> [DATA LINES]:
Begin
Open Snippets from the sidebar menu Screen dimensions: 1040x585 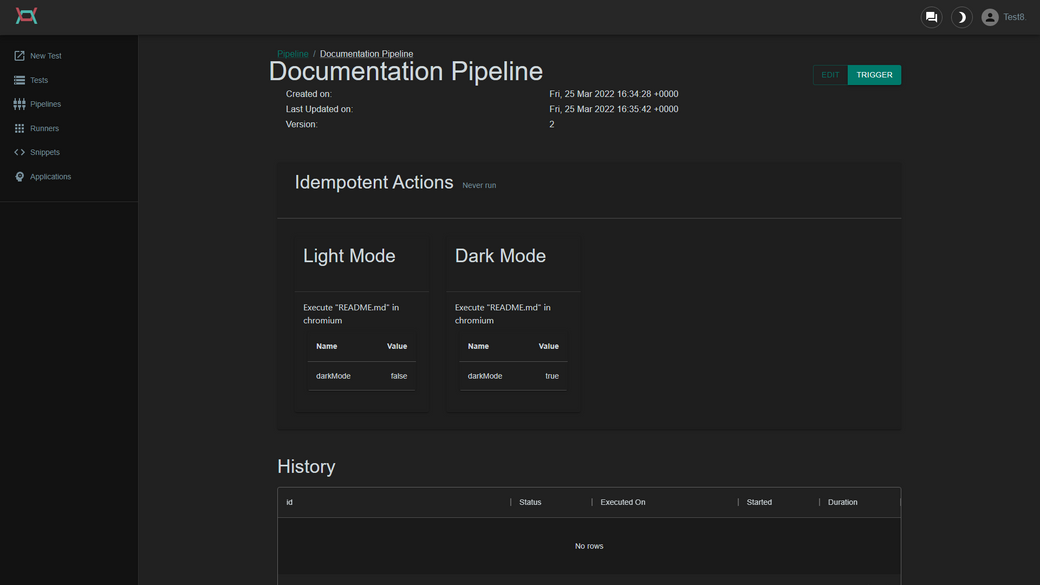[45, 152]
End
Begin
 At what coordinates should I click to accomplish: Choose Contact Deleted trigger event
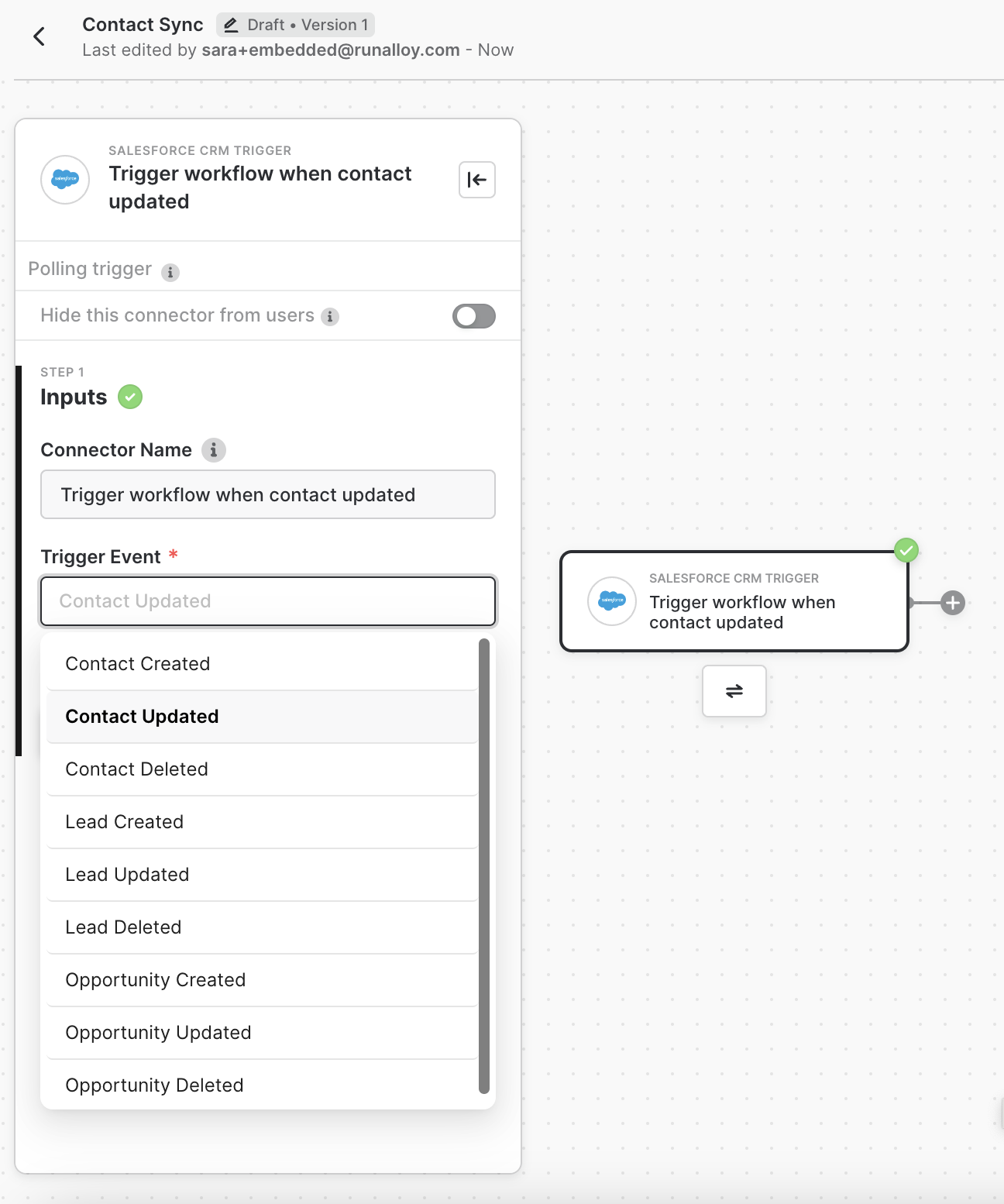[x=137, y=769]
End
Begin
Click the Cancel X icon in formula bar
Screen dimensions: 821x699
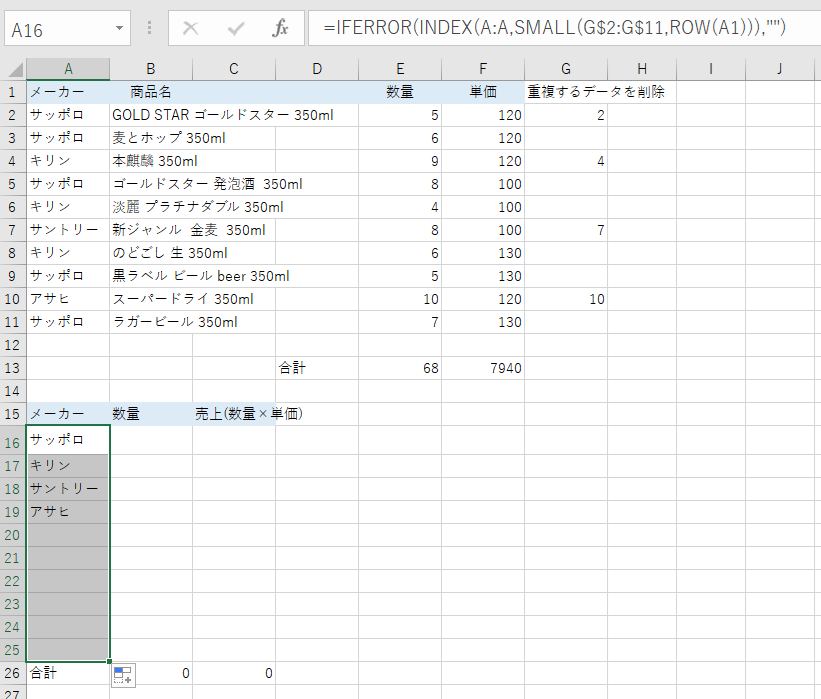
End
> [AIM]: Edit the entries that open with the line containing "Click the Cancel X icon in formula bar" and close with the line containing "Screen dimensions: 821x699", replacing "formula bar" with "name box" and leaving everything else unchanged.

> [CORRECT RESULT]:
Click the Cancel X icon in name box
Screen dimensions: 821x699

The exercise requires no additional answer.